The structural problem — taxes will not fall easily. State governments across India — regardless of which party rules them — are addicted to fuel tax revenue. It funds roads, welfare schemes, salaries and subsidies. No state government will voluntarily cut VAT significantly. The central government has shown a consistent pattern of raising excise duty when crude is low. Unless there is extraordinary political pressure — election-driven or otherwise — the tax component of fuel prices will remain high regardless of what crude does.

The one real hope — GST inclusion. The Finance Minister has announced that states will be given the authority to decide on a GST rate for petrol and diesel. If petrol comes under GST at the maximum rate of 28%, the total tax burden could fall from over 55% to 28% — potentially reducing petrol prices by ₹30-40 per litre overnight. This would be the single biggest fuel price reform in India’s history. But it requires every state to agree to give up substantial revenue. The political negotiation required is enormous. It has been discussed for years and never happened. Whether the 2026 crisis is the moment that finally forces this change is the most important fuel-related question in India’s near future.
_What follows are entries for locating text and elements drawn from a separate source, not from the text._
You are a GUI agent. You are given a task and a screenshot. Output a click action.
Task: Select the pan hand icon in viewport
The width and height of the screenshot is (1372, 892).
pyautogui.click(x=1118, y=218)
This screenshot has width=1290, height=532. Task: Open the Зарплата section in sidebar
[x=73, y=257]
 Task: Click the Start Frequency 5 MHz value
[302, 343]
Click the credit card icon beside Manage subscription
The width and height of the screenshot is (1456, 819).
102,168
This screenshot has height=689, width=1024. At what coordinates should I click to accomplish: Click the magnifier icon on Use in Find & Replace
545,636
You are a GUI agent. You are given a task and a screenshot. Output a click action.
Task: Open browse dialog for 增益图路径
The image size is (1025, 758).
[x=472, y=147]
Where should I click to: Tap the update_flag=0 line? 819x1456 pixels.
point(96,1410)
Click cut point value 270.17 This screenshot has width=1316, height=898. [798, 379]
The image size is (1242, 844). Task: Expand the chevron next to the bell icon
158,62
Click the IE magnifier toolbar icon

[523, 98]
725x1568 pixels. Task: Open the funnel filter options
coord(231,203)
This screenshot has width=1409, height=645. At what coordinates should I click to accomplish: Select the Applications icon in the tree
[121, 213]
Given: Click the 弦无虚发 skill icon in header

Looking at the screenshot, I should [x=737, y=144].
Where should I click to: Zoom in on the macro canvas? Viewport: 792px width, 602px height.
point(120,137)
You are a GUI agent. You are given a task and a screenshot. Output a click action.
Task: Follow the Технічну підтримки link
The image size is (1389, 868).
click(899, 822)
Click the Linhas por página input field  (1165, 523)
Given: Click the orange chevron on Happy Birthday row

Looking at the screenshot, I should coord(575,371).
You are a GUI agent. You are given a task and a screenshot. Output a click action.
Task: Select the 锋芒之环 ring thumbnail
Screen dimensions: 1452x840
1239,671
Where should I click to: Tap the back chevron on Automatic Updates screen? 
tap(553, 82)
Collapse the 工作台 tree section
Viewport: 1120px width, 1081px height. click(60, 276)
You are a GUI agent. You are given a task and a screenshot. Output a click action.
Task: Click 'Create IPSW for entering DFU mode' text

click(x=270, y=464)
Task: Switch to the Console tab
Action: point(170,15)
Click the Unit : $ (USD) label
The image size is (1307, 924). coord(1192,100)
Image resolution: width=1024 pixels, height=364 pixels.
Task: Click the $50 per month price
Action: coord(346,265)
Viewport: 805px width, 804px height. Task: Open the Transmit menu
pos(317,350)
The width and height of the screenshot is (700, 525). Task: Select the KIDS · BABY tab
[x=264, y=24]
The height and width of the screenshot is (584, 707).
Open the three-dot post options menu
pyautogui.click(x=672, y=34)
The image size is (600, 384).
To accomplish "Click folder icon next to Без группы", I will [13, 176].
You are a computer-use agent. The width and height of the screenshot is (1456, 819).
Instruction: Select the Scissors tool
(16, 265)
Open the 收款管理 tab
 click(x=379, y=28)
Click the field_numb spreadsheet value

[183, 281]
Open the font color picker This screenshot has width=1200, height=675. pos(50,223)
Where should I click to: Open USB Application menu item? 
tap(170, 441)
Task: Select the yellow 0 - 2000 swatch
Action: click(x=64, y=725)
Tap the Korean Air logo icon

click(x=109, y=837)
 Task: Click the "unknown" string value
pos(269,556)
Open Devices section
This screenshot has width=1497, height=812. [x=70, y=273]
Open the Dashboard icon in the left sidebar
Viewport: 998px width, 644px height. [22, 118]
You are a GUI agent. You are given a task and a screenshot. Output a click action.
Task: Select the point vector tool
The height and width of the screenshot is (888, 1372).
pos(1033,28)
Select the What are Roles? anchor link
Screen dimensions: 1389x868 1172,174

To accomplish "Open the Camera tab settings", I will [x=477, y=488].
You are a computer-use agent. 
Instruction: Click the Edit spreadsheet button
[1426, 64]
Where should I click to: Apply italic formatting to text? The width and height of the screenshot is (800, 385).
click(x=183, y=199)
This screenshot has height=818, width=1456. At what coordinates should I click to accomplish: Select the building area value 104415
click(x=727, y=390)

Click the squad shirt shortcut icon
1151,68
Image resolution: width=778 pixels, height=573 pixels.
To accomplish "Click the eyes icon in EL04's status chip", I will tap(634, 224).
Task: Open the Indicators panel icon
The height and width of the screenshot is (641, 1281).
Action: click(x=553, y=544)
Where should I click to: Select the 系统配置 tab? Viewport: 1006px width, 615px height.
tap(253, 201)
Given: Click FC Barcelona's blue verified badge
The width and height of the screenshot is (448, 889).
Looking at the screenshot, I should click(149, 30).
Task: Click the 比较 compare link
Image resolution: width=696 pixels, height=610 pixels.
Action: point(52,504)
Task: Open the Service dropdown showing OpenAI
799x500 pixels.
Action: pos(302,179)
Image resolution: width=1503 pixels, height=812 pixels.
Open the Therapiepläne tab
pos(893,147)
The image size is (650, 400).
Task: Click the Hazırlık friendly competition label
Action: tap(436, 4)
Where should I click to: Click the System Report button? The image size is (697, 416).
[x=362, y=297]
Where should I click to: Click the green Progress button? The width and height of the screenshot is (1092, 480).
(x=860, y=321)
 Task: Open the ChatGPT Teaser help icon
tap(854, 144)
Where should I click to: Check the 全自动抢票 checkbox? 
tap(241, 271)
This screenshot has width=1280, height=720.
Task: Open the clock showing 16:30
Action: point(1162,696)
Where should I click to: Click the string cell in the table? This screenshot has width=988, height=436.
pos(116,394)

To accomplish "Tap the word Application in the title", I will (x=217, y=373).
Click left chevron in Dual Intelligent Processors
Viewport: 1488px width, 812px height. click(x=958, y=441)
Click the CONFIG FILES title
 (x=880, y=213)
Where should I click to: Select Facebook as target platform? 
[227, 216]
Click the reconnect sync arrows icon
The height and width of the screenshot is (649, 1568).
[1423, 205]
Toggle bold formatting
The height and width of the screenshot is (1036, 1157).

⚡ The Electric Vehicle Revolution — India’s Long Term Exit

There is one genuinely hopeful long-term trend in this story.

Prime Minister Modi, in a public address in Hyderabad in May 2026, urged Indians to use public transport and electric vehicles to reduce fuel dependence. India’s EV adoption is accelerating — electric two-wheelers and three-wheelers are growing rapidly. The government’s production-linked incentive for EV manufacturing, the expansion of charging infrastructure, and the falling cost of batteries are all moving in the right direction.

India imports over 85% of its crude oil. Every litre of petrol replaced by electricity generated from domestic sources — coal, solar, wind — reduces India’s vulnerability to Middle East crises, to dollar fluctuations, and to the whims of OPEC. India has 300 days of sunshine per year. Its solar energy potential is among the highest in the world. The long-term answer to India’s fuel price problem is not negotiating better with oil producers. It is building an economy that needs oil less.

But that transition takes years — possibly decades at scale. For the auto-rickshaw driver sitting at a petrol pump today, watching the meter tick past ₹500 for a tank fill, the long-term future offers cold comfort.

India electric vehicle future petrol price relief 2026

💔 The Bottom Line — A System Designed to Extract, Not Protect

India’s fuel pricing system is not designed primarily to protect consumers. It is designed primarily to generate government revenue while managing political optics.

When crude is cheap, taxes rise silently. When crude is expensive, taxes fall partially and loudly. The net result across cycles is that the government always wins and the consumer always pays more than they should in a transparent, market-linked system.

The 2026 crisis has been painful for ordinary Indians in ways that go beyond the petrol pump. Higher fuel prices raise the cost of transporting every good — vegetables, medicines, building materials, manufactured products. Inflation rises. The Reserve Bank of India keeps interest rates high to control that inflation. Higher rates make home loans, business loans and car loans more expensive. The auto-rickshaw driver’s suffering ripples through the entire economy.

Petrol at ₹111. Diesel at ₹97. A rupee at 97 per dollar. Crude oil falling globally. And prices in India still rising.

You are not misunderstanding the system. The system is working exactly as designed — just not in your favour.

The only question that remains is when enough Indians understand this clearly enough to demand it change.